HD 92063 is a single star in the southern constellation of Carina. It has the Bayer designation t^{1} Carinae, while HD 92063 is the star's identifier from the Henry Draper Catalogue. This is a suspected variable star and is visible to the naked eye with an apparent visual magnitude of 5.08. The star is located at a distance of approximately 246 light years from the Sun based on parallax, but is drifting closer with a radial velocity of −10 km/s. Although it appears at the edge of the Carina Nebula, it is much closer than the nebula. It is also not considered a member of the nearby Alessi 5 open cluster of stars.
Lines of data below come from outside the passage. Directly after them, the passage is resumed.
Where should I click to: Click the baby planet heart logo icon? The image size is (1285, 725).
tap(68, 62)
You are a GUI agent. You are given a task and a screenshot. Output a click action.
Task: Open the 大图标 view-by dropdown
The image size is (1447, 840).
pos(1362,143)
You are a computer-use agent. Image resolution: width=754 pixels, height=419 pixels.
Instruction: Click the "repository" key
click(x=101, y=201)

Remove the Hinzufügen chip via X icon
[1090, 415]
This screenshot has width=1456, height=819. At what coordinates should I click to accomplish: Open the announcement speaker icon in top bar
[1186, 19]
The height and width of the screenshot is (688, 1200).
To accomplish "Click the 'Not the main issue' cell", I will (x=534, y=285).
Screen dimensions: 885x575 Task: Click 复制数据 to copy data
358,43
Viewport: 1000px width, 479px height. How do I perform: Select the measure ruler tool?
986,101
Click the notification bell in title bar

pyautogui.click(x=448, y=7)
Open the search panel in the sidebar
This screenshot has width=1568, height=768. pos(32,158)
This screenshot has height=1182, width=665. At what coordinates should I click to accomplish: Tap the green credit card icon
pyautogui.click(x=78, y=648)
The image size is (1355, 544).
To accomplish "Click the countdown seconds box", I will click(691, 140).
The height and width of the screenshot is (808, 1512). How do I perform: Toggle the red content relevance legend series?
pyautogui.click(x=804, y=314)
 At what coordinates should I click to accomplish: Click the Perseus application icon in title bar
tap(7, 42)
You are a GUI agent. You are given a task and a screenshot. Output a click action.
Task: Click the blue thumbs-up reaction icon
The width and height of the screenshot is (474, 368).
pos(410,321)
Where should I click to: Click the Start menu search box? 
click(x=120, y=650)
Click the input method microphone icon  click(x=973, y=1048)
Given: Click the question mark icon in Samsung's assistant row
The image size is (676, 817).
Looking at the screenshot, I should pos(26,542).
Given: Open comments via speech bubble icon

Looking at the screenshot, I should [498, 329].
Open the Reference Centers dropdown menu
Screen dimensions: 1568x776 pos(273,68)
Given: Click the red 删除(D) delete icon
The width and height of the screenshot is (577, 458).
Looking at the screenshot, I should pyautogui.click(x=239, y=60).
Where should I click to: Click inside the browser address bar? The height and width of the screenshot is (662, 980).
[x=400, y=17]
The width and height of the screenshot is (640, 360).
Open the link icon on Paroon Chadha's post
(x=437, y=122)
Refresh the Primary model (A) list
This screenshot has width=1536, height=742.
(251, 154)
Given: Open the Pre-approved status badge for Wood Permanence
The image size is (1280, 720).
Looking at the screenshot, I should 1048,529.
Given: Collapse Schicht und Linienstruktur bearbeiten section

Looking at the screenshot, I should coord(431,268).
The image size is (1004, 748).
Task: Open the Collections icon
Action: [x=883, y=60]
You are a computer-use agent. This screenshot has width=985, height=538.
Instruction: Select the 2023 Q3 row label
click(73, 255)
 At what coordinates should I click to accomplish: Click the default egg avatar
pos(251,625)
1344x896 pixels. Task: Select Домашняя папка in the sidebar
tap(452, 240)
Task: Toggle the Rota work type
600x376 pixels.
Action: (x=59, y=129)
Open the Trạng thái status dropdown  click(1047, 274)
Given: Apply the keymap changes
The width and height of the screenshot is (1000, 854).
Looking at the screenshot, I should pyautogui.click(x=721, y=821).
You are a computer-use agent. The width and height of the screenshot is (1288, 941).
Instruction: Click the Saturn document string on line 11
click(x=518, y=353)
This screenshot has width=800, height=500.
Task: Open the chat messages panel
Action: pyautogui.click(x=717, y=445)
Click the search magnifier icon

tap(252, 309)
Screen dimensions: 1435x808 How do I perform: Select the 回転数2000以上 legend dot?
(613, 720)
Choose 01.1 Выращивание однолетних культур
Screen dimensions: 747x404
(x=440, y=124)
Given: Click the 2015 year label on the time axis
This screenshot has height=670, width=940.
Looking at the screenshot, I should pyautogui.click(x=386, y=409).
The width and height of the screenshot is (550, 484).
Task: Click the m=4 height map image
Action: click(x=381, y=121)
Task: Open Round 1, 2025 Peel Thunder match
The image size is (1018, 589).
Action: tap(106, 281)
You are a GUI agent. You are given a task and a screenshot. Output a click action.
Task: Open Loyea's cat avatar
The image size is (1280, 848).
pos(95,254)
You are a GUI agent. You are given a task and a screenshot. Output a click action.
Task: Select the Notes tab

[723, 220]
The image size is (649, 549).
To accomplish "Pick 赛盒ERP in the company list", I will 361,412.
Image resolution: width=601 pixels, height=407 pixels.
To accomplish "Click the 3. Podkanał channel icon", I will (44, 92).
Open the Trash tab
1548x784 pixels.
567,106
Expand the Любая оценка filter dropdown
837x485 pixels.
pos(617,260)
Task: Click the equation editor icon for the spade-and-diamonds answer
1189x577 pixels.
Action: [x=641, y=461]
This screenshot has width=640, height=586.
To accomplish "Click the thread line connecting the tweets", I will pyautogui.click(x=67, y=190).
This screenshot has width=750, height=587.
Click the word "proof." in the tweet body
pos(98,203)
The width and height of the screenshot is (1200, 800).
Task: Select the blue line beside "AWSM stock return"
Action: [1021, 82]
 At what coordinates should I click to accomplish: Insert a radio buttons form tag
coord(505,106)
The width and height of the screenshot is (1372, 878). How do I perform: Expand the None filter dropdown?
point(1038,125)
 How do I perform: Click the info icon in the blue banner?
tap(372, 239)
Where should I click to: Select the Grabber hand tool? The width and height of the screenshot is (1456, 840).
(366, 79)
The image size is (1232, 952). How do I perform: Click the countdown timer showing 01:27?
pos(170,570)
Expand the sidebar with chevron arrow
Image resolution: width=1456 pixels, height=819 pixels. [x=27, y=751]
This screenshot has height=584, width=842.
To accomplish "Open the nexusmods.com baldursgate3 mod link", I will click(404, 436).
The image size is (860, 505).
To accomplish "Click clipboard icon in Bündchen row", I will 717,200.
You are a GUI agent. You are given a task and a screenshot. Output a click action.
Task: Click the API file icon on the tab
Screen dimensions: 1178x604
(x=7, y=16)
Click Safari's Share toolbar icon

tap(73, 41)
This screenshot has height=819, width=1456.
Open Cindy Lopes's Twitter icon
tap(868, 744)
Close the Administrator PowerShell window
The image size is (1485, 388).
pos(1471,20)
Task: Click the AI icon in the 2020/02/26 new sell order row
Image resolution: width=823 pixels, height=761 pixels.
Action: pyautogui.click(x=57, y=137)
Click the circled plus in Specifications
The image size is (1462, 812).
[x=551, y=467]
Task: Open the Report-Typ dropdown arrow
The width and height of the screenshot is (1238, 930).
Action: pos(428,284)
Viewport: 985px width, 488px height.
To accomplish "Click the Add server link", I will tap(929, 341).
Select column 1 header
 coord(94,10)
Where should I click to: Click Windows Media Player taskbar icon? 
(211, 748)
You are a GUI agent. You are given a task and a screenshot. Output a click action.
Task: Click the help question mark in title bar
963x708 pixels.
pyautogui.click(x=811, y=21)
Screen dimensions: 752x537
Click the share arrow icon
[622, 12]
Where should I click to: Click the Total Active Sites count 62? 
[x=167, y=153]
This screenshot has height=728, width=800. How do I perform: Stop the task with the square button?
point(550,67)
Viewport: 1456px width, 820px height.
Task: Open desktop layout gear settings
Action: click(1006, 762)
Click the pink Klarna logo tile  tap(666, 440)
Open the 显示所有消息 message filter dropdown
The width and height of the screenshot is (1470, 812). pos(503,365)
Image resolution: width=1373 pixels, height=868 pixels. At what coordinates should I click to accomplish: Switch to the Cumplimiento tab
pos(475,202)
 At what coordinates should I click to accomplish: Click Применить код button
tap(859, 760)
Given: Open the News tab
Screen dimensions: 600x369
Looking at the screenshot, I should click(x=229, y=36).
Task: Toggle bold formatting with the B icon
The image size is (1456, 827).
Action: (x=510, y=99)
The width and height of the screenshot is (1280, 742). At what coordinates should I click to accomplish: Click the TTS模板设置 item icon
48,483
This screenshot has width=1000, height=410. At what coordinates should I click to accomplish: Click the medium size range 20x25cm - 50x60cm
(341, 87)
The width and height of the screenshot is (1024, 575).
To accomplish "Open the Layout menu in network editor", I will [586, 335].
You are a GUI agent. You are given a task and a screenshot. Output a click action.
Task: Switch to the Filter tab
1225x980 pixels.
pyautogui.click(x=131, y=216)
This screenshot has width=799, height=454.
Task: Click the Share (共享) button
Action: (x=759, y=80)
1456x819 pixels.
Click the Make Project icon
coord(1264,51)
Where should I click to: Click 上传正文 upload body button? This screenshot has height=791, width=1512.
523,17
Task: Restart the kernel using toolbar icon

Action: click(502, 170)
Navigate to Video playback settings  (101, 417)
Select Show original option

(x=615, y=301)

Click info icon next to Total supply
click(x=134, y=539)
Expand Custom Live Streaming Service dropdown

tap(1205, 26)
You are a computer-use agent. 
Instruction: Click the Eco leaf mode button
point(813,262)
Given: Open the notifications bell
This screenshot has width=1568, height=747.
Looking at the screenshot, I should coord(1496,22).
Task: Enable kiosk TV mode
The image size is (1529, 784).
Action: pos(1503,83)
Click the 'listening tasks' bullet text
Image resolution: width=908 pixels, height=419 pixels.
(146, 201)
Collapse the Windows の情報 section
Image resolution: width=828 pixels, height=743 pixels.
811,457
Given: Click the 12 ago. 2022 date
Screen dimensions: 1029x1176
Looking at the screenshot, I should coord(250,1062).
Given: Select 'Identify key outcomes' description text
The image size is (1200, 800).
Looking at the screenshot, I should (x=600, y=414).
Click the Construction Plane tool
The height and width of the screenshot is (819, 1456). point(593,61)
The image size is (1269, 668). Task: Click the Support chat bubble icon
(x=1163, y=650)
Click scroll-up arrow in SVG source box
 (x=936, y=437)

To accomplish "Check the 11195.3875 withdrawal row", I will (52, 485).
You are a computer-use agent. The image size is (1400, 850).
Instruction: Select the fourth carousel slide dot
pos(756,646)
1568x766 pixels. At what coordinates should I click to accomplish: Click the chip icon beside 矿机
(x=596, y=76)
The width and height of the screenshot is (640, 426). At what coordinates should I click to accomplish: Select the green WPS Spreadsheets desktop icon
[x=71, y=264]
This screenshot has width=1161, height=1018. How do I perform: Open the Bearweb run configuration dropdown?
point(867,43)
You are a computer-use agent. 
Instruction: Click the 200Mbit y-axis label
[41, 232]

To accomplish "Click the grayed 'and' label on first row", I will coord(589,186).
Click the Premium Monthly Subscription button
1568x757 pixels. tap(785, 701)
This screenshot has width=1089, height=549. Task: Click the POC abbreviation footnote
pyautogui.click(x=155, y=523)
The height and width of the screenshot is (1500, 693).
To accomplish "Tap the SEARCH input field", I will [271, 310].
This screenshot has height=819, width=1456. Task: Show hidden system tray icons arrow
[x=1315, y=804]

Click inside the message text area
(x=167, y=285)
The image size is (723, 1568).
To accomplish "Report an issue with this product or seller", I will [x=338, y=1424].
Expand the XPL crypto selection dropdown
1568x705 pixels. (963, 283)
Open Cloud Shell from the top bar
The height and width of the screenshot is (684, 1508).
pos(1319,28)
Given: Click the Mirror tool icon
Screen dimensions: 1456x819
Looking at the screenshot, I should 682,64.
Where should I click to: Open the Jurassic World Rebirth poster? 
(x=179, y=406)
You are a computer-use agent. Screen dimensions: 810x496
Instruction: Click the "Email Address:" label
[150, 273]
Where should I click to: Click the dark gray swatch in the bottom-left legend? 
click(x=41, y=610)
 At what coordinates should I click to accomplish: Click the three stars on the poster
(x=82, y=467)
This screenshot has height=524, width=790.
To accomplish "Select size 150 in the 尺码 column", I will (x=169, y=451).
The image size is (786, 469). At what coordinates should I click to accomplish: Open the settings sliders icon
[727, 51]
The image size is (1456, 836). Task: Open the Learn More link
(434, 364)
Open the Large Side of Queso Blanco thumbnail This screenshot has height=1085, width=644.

This is an aging K-type giant star with a stellar classification of K1III, having exhausted the supply of hydrogen at its core then cooled and expanded off the main sequence. At present it has 14 times the radius of the Sun. The star is radiating 72 times the Sun's luminosity from its enlarged photosphere at an effective temperature of 4,520 K.